Non-GAAP Financial Measures

This release contains supplemental financial measures that are not calculated pursuant to U.S. generally accepted accounting principles (“GAAP”) including EBITDAre, FFO, NOI and net debt. Following are explanations and reconciliations of these metrics to their most comparable GAAP metric.

EBITDAre: The National Association of Real Estate Investment Trusts (“NAREIT”) defines EBITDAre as net income computed in accordance with GAAP, plus interest expense, income tax expense, depreciation and amortization and impairment write-downs of depreciable property and of investments in unconsolidated affiliates caused by a decrease in value of depreciable property in the affiliate, plus or minus losses and gains on the disposition of depreciable property, including losses/gains on change in control and adjustments to reflect the entity’s share of EBITDAre of the unconsolidated affiliates and consolidated affiliates with non-controlling interests. The Company calculates EBITDAre in a manner consistent with the NAREIT definition. Management believes that EBITDAre represents a supplemental non-GAAP performance measure that provides investors with a relevant basis for comparing REITs. There can be no assurance the EBITDAre as presented by the Company is comparable to similarly titled measures of other REITs. EBITDAre should not be considered as an alternative to net income or other measurements under GAAP as indicators of operating performance or to cash flows from operating, investing or financing activities as measures of liquidity.

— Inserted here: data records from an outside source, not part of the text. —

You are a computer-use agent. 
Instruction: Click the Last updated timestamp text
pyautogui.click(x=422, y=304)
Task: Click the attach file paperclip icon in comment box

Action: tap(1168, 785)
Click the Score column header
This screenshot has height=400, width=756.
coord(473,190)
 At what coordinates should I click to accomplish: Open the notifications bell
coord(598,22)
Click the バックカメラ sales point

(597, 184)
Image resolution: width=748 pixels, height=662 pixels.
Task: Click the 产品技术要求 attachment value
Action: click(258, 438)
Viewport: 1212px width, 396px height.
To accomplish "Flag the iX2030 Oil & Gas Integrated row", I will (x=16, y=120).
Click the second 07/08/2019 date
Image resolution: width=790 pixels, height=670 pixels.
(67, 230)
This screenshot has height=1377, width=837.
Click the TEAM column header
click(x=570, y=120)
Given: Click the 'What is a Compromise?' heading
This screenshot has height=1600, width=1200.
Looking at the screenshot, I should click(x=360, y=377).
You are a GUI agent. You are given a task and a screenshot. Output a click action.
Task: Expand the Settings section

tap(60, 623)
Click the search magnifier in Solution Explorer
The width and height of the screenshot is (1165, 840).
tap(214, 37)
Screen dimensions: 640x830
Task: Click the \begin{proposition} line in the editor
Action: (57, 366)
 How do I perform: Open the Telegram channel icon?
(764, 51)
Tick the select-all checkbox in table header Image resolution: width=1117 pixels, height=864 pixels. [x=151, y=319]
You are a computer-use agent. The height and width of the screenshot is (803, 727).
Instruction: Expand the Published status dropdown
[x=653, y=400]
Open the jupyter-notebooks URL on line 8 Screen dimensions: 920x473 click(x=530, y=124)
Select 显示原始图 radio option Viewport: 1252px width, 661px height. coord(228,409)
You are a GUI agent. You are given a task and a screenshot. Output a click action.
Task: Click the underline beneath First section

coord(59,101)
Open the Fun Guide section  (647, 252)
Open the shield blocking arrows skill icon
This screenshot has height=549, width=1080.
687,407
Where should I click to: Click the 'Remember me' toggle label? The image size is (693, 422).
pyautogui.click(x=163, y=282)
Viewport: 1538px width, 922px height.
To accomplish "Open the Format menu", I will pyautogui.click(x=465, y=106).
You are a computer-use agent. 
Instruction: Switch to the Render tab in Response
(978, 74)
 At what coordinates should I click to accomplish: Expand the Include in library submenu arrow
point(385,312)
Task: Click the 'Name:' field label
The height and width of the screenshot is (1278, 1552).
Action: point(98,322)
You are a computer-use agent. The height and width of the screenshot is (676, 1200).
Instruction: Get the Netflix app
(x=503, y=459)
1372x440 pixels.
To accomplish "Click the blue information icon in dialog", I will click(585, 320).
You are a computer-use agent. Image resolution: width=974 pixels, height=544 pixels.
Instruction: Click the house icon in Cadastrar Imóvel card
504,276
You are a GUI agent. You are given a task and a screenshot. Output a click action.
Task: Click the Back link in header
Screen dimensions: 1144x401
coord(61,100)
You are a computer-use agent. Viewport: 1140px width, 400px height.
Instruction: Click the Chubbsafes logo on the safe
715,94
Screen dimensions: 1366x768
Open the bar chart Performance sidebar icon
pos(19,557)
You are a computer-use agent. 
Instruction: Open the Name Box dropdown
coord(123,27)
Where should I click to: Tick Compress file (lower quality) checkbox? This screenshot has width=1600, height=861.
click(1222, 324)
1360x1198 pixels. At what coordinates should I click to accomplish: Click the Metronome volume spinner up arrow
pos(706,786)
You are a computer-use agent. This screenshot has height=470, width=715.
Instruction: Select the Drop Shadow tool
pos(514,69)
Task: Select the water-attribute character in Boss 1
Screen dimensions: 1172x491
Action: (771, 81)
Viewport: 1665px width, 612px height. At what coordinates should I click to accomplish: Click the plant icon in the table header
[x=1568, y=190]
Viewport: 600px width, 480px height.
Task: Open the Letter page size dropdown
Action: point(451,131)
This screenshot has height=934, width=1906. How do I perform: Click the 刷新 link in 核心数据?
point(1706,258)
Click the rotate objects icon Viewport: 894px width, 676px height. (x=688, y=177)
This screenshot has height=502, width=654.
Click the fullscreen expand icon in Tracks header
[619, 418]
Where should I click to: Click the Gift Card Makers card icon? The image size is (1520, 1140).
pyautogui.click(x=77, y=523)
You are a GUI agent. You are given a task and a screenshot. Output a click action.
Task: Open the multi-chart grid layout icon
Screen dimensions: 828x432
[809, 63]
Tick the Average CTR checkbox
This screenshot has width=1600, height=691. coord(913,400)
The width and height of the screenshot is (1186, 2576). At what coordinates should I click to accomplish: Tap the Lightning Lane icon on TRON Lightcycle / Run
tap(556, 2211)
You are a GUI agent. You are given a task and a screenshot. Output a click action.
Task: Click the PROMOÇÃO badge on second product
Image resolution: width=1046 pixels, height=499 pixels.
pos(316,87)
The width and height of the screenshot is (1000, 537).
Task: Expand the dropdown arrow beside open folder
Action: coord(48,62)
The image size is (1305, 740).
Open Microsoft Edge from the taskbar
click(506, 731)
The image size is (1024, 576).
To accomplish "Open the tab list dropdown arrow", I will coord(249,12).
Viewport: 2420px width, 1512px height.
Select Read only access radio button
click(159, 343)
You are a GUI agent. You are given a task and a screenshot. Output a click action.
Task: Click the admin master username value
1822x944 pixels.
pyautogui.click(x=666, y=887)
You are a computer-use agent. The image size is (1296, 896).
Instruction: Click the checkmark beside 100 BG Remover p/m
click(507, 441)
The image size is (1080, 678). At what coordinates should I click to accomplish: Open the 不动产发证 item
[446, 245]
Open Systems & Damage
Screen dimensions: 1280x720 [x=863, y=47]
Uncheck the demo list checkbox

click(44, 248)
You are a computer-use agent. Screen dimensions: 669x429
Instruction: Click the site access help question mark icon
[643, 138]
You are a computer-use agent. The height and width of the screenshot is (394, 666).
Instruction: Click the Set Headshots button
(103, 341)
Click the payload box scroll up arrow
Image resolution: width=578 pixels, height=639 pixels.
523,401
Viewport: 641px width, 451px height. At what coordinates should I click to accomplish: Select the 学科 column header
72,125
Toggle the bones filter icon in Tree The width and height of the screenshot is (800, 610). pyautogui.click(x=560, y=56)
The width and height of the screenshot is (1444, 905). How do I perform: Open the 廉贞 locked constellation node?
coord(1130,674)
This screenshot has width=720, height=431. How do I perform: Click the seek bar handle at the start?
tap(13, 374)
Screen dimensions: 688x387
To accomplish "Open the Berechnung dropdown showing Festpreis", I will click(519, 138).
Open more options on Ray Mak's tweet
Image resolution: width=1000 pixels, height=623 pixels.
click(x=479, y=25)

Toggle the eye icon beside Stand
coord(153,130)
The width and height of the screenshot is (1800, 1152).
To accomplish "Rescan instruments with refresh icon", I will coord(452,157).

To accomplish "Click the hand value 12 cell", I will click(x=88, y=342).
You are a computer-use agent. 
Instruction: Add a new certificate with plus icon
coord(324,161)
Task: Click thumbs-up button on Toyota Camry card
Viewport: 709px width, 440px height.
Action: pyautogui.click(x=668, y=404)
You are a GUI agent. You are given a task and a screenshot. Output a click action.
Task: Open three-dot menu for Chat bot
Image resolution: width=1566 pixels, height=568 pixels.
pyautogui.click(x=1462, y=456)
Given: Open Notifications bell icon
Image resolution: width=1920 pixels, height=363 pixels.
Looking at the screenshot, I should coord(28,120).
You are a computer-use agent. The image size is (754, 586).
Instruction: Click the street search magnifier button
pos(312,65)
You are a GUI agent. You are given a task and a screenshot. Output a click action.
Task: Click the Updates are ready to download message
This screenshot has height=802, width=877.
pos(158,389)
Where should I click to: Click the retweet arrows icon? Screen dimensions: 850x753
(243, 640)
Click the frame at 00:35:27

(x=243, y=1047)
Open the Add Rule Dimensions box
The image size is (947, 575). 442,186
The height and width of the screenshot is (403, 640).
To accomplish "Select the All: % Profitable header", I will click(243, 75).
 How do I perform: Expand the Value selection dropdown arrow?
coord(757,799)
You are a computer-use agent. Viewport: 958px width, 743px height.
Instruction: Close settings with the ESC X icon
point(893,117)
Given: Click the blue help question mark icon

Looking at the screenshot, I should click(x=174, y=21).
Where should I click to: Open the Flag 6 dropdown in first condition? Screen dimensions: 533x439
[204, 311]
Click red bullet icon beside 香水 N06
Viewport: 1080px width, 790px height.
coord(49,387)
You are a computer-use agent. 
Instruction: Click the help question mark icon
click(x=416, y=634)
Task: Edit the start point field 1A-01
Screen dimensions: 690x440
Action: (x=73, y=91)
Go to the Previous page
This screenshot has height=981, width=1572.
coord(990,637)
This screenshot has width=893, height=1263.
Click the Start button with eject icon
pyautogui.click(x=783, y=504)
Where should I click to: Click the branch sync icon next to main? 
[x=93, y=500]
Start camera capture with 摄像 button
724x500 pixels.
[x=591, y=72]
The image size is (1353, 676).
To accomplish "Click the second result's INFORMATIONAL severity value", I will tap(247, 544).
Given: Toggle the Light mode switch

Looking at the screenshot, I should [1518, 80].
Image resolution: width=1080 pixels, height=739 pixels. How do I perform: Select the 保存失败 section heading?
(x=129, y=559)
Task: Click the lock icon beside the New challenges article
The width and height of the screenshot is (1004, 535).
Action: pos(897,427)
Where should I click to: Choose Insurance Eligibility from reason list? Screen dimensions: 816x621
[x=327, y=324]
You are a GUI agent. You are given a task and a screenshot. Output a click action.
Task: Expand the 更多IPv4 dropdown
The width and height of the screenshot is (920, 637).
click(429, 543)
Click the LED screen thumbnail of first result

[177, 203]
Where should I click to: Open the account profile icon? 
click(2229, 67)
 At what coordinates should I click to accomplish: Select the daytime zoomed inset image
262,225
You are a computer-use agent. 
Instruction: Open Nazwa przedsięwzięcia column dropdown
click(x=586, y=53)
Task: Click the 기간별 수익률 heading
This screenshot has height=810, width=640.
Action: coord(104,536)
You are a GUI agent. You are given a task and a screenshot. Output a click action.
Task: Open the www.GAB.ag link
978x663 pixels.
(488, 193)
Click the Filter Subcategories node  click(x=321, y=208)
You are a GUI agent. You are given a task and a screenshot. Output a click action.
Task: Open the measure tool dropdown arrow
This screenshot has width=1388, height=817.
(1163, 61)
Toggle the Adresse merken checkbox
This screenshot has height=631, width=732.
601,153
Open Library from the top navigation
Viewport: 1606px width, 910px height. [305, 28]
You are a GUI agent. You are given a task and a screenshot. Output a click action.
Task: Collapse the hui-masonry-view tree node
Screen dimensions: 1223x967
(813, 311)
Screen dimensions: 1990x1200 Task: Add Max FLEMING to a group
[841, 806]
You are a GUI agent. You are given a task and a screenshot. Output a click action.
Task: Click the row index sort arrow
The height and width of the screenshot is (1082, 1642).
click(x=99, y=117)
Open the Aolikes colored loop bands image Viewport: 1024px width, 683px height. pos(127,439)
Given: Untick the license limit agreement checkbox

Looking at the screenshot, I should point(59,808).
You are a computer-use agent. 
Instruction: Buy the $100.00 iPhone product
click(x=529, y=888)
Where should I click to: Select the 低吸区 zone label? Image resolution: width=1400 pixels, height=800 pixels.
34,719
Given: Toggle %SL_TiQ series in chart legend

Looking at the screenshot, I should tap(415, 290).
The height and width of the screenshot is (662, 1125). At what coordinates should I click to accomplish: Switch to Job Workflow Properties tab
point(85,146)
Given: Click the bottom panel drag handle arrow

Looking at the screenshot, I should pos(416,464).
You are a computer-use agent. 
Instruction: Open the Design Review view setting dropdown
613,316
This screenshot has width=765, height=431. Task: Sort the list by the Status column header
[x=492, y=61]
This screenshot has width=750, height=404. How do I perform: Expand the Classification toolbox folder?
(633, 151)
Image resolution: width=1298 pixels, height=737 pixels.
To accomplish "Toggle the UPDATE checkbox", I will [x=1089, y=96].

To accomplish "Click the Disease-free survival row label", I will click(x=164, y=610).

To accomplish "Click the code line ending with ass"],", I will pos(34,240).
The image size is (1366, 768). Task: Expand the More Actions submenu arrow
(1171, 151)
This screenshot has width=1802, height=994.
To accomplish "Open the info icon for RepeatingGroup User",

EBITDAre does not reflect working capital changes, cash expenditures for capital improvements or principal payments on indebtedness.

FFO: Funds From Operations: The National Association of Real Estate Investment Trusts (“NAREIT”) defines FFO as net income (loss) (calculated in accordance with GAAP), excluding depreciation and amortization related to real estate, gains or losses from the sale of certain real estate assets, gains and losses from change in control, and impairment write-downs of certain real estate assets and investments in entities when the impairment is directly attributable to decreases in the value of depreciable real estate held by the entity. We calculate FFO in a manner consistent with the NAREIT definition and also include adjustments for our unconsolidated real estate partnership.

Core Funds from Operations (“Core FFO”) is a non-GAAP measure. From time to time, we report or provide guidance with respect to “Core FFO” which removes the impact of certain non-recurring and non-operating transactions or other items we do not consider to be representative of our core operating results including, without limitation, default interest on debt of real estate partnership, extinguishment of debt cost, gains or losses associated with litigation involving the Company that is not in the normal course of business, and proxy contest professional fees.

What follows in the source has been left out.